Ever since I finished my apprenticeship and changed my job, my circle of friends has once more changed completely. I have never been that girl to always have the same group of friends for a long time, it has changed over time about 5-6 times since puberty. A few friends have come along ever since, but not as a group – if you know what I mean. I do have close friends – such as Mr. Cucu – when I need them, they are there. But I don’t have those friends to hang out with every weekend, like a normal 25yo-girl does. Like.. a group of friends, a clique if you will so. I usually sit at home on weekends. And don’t get me wrong, I’m okay being home most of the time, I just sometimes miss the opportunity to just text someone and a group of friends can hang out by the sea or whatever. Or just go to a certain place, I know everyone hangs out at. Just a opportunity to not feel lonely, if that makes any sense.
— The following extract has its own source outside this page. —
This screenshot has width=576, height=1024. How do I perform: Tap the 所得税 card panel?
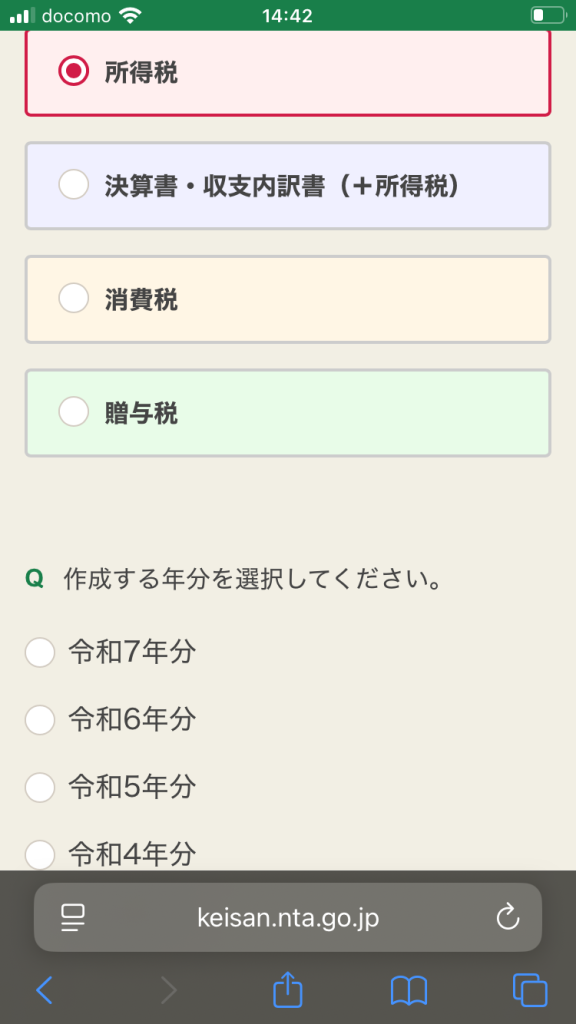287,71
I was passing so many guys my age that were going to the beach with their friends today, it made me realise how lonely I actually am… and how different, I guess. I do have friends, and I probably could text them and they would gladly hang out with me. The thing is… 90% of my friends are in relationships, and I don’t like to be the 3rd wheel. The other 10% are just genuinely not interested in the same things as me, so I don’t really want to hang out with them all the time – or actually they mostly have their own group of friends and I feel awkward to ask.
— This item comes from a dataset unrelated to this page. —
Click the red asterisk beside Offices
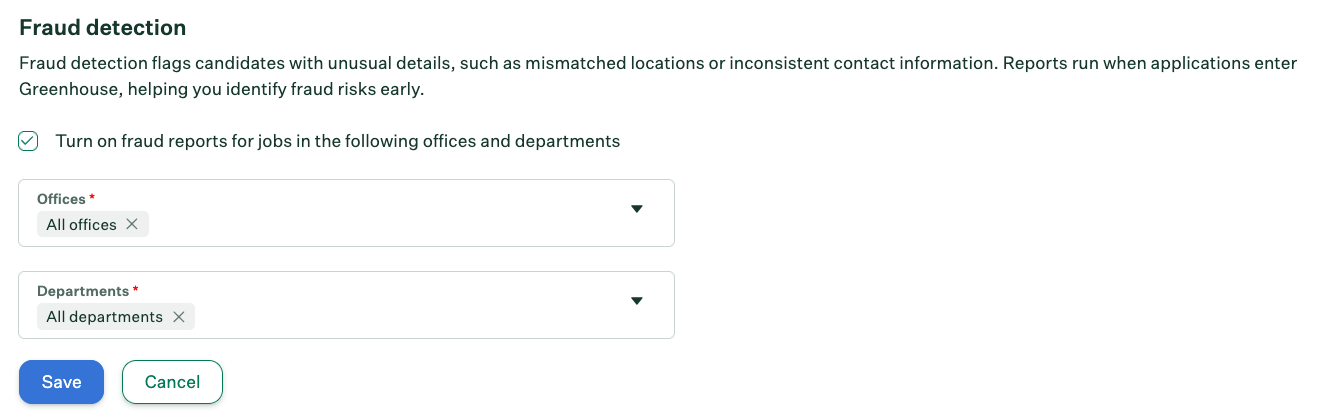 coord(92,199)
I just miss having those friends to see on a regular basis. And not just once a month, like I do with Mr. Cucu (which is mainly because he lives a 2-hour drive away). Because I once was in a circle of friends who did this. And I can’t really get back into one just like that.. and that’s why I mainly miss Momo. When it wasn’t just the two of us, we would usually hang out with his friends or go out and I really liked that we could just go and have a BBQ with them every weekend. The same people, every week. I didn’t feel left out, or different.

I miss having someone to be with me every day. Someone to text. Someone to bother. Someone I can text when something silly or funny happened. Because right now I usually text no-one or just a different person considering the situation each time.
And I feel like I can’t just wait for a boyfriend to show up and bring me into a new group of friends. But then, what can I do? I’m not really outgoing and as I said most of my friends are in relationships and have couple-dates.

But whatever. The time will come. Somewhen.

being single can suck.

I thought I was doing so much better. I’m not sure if I have fooled myself or am on a roller coaster again. I felt so much better, now that school is done. But yesterday I had an all-time low. Again. I even texted Momo and told him that I had given up on hope to ever find a matching man – or a relationship at all. That’s pretty damn sad, isn’t it? Texting your ex, because you feel so lonely? What the fuck…

Don’t be worried though, I have not gotten down to meeting up with Kenny. I am still chatting with him, he is still trying to flirt and every now and then I actually let him. But it’s different. Because my emotions are off. I don’t bother to text him after Friday afternoons and it’s actually okay to have some time. But he’s the only one that makes me not feel so lonely right now, because I just know he misses me. He wouldn’t bother to text me so much and let me know how much he likes me, if he didn’t care at all. Whether that’s just to get into my pants or not, I do not care right now. But I like the idea of at least someone caring about me enough to talk to me almost daily.

But. I feel lonely. Extremely lonely. And I’m not sure what to do about it. I don’t want to just date someone for the sake of having someone in my life. But it also is a spiral down to depression, if I keep being by myself, sleeping and just not do anything. I can’t be bothered right now. And being surrounded by friends, who get married, pregnant, become father or whatever, is just making me feel so left-out. I feel like the odd one out, because I can’t seem to find someone who is willing to put up with me. And it fuckin sucks to be completely honest.